Iglesia católica aboga por un nuevo modelo económico para Guatemala

  • La Iglesia católica de Guatemala abogó hoy por la implementación en el país de un nuevo modelo económico y de desarrollo que permita salir de la pobreza a más de la mitad de la población, y que los partidos políticos retomen el papel de mediadores de la sociedad, el cual han perdido.

Guatemala, 26 ene.- La Iglesia católica de Guatemala abogó hoy por la implementación en el país de un nuevo modelo económico y de desarrollo que permita salir de la pobreza a más de la mitad de la población, y que los partidos políticos retomen el papel de mediadores de la sociedad, el cual han perdido.

En una declaración pública divulgada este sábado, la Conferencia Episcopal de Guatemala (CEG) señaló la necesidad de implementar "un nuevo modelo de desarrollo y una nueva visión de la economía" para "poder alcanzar un desarrollo integral, solidario y sostenible".

Para ello, precisaron los obispos, el Gobierno debe "tener una visión de estadista y ofrecer al país un proyecto de nación a corto, mediano y largo plazo, sentando las bases de un futuro de bienestar y calidad de vida para los guatemaltecos, especialmente jóvenes y los niños y niñas".
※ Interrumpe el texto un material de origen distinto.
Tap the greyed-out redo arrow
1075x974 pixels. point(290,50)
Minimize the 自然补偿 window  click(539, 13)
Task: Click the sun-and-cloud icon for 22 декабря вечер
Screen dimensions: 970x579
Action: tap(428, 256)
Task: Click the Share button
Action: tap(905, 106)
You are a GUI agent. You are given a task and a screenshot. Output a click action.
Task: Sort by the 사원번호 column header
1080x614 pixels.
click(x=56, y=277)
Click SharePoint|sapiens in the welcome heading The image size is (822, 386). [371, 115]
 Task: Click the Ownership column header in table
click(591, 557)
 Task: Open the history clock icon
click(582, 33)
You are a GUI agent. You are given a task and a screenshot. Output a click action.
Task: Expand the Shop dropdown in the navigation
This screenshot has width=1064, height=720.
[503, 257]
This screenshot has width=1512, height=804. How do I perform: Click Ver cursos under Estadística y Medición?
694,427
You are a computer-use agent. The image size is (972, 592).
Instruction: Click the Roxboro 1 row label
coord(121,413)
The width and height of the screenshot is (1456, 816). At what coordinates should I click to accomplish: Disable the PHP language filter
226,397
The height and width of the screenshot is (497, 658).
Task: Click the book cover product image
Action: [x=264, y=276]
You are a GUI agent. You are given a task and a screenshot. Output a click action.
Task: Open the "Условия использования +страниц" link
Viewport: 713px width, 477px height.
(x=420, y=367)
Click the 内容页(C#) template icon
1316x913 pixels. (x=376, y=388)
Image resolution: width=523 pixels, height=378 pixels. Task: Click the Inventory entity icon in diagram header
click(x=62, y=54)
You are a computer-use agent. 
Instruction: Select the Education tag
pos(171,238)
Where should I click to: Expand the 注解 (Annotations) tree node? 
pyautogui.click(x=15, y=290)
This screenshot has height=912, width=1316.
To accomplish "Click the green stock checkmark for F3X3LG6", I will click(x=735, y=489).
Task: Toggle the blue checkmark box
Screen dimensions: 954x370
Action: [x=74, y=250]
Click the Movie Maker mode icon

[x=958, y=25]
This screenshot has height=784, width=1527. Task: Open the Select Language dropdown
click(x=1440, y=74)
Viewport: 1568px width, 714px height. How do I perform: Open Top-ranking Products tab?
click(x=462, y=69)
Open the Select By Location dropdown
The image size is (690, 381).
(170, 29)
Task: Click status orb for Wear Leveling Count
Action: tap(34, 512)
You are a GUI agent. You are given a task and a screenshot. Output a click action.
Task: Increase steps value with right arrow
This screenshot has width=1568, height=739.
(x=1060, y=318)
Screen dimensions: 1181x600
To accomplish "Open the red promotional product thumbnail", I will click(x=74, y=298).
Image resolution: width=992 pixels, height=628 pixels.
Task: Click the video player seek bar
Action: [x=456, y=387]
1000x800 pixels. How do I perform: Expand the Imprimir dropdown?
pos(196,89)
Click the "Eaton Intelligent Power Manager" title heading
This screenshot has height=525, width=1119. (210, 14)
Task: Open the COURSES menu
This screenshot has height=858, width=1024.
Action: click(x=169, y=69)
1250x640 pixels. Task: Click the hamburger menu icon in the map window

"Es necesario crear un nuevo modelo económico, diferente al que ha prevalecido en los últimos decenios, que postulaba la maximización del provecho y del consumo, en una óptica individualista y egoísta, dirigida a valorar a las personas sólo por su capacidad de responder a las exigencias de la competitividad", anotó la CEG.

Para la implementación del nuevo modelo económico y de desarrollo, indicó, "se hace necesario reformar las leyes que regulan la inversión para la explotación de los bienes naturales no renovables del país, con el fin de que dichas actividades económicas mejoren realmente la calidad de vida de los guatemaltecos".

La crisis alimentaria de padecen miles de guatemaltecos, especialmente los niños víctimas de la desnutrición crónica, "constituye una afrenta a la dignidad de seres humanos de todos los que la padecen" y es "más grave que la crisis financiera".

La CEG criticó con severidad al Parlamento por negarse a aprobar la Ley de Desarrollo Rural Integral, la cual representa la "impostergable solución" a la situación de hambre y explotación que padecen las miles de familias de campesinos.

"La negativa a la discusión y eventual aprobación de la iniciativa de Ley de Desarrollo Rural largamente trabajada y consensuada con diversos sectores representativos de los intereses campesinos, muestra que el organismo legislativo debe tomar con seriedad y responsabilidad su auténtica misión de ser representantes del pueblo", añadió la declaración.

Los obispos también advirtieron sobre la "vital importancia" de que los partidos "recuperen el ejercicio de la política" como una actividad orientada a lograr el bien común de los ciudadanos y "no la satisfacción de intereses particulares que buscan alcanzar el poder para tener dinero".